■ Given request
Can you copy out, unchanged, the rows starting at the one containing "December [689, 911]" and ending at the one containing "(457, 161).", with both of those included?

■ Records provided
•••••

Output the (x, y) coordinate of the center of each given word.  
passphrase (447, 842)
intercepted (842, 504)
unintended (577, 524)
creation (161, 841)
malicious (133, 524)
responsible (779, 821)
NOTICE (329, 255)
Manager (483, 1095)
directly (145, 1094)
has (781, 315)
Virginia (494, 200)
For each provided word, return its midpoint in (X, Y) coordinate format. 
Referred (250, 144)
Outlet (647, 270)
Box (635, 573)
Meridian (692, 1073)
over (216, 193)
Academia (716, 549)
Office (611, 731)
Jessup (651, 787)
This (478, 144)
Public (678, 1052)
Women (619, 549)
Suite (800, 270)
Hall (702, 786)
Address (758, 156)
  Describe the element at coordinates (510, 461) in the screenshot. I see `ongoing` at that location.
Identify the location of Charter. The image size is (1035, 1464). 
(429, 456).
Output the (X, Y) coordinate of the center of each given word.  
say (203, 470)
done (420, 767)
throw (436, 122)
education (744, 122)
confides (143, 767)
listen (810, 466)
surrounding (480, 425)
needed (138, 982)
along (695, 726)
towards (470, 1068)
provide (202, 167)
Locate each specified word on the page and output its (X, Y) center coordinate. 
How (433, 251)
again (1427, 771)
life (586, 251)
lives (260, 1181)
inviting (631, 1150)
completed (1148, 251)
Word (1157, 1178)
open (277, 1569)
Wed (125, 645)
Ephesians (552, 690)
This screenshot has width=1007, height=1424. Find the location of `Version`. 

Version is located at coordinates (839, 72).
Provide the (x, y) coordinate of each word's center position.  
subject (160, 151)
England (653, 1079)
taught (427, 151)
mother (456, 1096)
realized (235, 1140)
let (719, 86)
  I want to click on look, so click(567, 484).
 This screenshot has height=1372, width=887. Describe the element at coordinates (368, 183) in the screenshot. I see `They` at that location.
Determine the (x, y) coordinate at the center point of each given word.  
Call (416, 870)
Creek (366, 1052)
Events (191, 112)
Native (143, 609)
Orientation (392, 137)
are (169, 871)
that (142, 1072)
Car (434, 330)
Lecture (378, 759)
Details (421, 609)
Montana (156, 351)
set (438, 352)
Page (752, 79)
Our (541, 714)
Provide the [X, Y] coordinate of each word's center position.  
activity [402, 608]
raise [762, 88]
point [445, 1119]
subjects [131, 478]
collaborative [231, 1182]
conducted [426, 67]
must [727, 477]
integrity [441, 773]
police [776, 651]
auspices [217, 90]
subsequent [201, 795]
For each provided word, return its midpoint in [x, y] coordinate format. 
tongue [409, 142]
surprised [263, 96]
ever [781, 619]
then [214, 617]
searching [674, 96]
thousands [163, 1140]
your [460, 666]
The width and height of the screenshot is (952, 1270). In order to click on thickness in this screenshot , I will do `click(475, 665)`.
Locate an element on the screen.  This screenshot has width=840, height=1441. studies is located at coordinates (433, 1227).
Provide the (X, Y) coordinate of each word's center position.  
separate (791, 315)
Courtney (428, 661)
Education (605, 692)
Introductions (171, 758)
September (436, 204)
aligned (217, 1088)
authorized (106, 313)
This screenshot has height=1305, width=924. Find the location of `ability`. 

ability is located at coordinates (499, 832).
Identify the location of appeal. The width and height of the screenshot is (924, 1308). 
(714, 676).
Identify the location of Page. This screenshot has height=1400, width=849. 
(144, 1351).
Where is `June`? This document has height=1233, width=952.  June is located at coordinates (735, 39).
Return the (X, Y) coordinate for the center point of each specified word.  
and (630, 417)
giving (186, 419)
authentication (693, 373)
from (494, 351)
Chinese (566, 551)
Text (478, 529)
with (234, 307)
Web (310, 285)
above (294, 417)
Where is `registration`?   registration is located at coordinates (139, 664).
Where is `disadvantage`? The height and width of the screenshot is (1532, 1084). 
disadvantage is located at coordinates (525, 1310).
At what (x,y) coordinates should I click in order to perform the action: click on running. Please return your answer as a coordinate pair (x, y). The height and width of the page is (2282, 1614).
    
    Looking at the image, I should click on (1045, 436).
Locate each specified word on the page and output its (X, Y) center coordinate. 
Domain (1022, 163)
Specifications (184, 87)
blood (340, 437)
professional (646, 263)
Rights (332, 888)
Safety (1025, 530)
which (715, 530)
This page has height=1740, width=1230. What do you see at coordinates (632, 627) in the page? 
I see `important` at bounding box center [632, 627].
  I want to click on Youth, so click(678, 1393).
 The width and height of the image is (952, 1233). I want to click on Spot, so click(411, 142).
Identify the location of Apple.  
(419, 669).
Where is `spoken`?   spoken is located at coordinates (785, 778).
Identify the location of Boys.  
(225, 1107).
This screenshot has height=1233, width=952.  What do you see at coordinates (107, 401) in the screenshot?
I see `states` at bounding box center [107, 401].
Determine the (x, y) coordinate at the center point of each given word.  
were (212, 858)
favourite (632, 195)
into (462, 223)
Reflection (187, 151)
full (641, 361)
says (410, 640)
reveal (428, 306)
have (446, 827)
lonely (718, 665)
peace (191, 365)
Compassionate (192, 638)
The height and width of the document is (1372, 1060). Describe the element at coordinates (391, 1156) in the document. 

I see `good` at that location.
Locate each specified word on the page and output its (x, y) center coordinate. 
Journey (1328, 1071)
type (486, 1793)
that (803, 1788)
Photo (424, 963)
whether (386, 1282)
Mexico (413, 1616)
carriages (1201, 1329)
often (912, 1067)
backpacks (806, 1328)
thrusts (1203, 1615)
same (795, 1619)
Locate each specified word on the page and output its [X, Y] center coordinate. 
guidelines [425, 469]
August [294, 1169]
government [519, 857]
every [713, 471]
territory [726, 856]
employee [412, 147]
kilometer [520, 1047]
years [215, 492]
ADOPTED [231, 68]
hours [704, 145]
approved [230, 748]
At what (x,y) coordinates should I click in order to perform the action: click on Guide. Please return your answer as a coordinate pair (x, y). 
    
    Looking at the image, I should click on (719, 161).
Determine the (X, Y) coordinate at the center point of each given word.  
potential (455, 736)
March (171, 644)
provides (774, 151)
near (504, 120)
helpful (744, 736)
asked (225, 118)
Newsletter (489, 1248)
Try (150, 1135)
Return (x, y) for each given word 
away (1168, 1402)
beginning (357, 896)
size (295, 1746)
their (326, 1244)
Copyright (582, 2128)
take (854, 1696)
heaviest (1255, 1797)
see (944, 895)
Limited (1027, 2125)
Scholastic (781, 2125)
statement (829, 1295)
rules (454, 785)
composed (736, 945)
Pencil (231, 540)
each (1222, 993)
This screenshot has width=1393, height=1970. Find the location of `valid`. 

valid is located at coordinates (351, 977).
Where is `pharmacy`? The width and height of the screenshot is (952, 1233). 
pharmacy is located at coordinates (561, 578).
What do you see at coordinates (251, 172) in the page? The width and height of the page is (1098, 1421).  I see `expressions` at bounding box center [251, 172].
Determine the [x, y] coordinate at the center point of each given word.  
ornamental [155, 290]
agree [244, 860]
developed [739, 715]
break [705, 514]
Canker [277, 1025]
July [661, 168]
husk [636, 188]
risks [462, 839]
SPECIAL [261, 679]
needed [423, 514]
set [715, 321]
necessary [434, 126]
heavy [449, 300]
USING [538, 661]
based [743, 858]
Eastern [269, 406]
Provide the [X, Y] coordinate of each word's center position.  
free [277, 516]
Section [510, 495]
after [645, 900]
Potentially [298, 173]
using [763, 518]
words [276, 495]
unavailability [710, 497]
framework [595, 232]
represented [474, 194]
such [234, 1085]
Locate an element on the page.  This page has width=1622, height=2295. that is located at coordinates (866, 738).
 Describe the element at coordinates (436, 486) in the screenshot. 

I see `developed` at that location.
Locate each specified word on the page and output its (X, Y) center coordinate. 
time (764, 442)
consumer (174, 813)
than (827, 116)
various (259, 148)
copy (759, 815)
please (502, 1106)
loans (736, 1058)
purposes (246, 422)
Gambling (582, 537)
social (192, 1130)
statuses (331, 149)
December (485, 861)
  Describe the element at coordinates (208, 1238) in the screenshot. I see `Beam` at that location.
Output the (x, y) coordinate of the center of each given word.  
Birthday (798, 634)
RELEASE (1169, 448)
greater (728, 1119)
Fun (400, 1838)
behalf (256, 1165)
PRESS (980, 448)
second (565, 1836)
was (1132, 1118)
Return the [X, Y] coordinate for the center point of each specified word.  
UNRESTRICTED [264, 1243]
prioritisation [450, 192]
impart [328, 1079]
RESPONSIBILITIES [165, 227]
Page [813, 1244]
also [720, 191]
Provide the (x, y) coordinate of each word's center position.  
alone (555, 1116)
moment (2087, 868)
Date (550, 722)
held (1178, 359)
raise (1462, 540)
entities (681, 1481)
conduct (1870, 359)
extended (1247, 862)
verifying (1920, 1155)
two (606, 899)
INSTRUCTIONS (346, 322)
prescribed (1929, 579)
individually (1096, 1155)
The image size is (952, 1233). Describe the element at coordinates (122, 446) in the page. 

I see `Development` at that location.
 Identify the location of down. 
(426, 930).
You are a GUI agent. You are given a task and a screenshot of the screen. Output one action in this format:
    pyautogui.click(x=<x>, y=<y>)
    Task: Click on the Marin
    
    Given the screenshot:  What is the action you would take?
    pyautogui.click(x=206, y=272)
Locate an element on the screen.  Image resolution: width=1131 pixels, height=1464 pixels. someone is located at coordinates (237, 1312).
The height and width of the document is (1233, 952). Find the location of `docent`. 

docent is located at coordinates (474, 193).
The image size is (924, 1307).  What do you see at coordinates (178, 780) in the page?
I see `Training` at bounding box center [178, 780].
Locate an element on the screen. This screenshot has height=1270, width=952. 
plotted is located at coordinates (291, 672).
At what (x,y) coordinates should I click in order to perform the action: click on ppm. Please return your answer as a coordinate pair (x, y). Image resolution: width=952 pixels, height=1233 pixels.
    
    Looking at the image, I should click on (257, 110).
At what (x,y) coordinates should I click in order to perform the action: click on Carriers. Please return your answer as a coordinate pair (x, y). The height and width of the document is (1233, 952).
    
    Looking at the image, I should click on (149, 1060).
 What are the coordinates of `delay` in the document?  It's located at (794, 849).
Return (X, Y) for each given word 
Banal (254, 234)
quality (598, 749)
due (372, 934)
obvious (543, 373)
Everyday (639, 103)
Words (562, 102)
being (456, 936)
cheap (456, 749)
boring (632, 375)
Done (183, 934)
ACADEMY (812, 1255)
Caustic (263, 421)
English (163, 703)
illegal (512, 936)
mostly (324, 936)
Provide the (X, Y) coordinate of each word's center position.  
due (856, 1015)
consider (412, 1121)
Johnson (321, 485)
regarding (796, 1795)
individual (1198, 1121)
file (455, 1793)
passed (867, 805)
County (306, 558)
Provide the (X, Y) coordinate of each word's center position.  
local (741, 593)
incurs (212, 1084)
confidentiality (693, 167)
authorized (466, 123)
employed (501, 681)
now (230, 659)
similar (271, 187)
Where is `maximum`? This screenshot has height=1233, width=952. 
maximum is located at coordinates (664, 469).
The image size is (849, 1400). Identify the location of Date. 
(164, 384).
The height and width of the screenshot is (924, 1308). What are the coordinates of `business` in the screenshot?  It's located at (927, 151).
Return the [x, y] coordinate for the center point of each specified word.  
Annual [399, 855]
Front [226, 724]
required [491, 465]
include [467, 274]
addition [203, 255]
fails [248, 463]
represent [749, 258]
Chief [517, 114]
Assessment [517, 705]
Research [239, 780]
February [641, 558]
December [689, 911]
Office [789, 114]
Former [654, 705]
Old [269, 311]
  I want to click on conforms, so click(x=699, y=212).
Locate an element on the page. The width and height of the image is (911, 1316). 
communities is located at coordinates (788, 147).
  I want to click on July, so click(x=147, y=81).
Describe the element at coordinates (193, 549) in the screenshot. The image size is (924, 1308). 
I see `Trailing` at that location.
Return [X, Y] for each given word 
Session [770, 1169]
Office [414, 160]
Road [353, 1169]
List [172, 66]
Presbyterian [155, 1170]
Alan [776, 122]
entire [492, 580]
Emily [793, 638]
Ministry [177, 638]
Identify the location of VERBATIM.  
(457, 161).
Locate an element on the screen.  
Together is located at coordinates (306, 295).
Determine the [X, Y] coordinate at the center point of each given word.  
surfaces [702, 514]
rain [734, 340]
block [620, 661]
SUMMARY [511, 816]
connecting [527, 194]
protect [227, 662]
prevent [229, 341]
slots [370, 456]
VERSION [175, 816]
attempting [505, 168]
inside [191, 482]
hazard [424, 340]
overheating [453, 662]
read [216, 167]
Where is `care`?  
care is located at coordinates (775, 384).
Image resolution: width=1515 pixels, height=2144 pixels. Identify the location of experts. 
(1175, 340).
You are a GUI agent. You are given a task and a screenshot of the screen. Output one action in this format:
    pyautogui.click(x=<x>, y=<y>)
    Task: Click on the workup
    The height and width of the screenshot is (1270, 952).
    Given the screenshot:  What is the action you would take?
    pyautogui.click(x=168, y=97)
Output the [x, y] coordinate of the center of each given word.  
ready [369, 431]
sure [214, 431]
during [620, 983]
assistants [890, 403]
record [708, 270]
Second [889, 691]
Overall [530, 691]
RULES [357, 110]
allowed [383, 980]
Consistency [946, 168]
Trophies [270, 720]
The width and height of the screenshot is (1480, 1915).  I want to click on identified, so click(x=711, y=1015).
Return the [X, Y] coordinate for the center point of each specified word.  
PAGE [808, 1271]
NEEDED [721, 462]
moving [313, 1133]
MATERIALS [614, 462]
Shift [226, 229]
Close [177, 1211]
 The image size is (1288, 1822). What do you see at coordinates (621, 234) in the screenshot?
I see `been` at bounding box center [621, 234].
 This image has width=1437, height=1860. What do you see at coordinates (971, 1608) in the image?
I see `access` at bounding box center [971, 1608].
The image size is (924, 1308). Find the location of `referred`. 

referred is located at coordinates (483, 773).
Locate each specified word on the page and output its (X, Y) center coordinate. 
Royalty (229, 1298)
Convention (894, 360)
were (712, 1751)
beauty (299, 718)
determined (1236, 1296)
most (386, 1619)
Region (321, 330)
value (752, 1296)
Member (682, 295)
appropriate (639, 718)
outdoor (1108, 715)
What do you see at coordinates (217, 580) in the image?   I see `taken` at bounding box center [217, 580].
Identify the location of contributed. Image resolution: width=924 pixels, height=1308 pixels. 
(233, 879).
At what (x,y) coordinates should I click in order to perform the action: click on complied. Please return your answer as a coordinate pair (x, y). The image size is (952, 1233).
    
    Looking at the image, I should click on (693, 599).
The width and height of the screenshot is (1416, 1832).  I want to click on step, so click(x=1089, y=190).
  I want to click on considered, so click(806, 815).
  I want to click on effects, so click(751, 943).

•••••

■ Solved problem
December [689, 911]
Office [789, 114]
Former [654, 705]
Old [269, 311]
  I want to click on conforms, so click(x=699, y=212).
Locate an element on the page. The width and height of the image is (911, 1316). 
communities is located at coordinates (788, 147).
  I want to click on July, so click(x=147, y=81).
Describe the element at coordinates (193, 549) in the screenshot. The image size is (924, 1308). 
I see `Trailing` at that location.
Return [X, Y] for each given word 
Session [770, 1169]
Office [414, 160]
Road [353, 1169]
List [172, 66]
Presbyterian [155, 1170]
Alan [776, 122]
entire [492, 580]
Emily [793, 638]
Ministry [177, 638]
Identify the location of VERBATIM.  
(457, 161).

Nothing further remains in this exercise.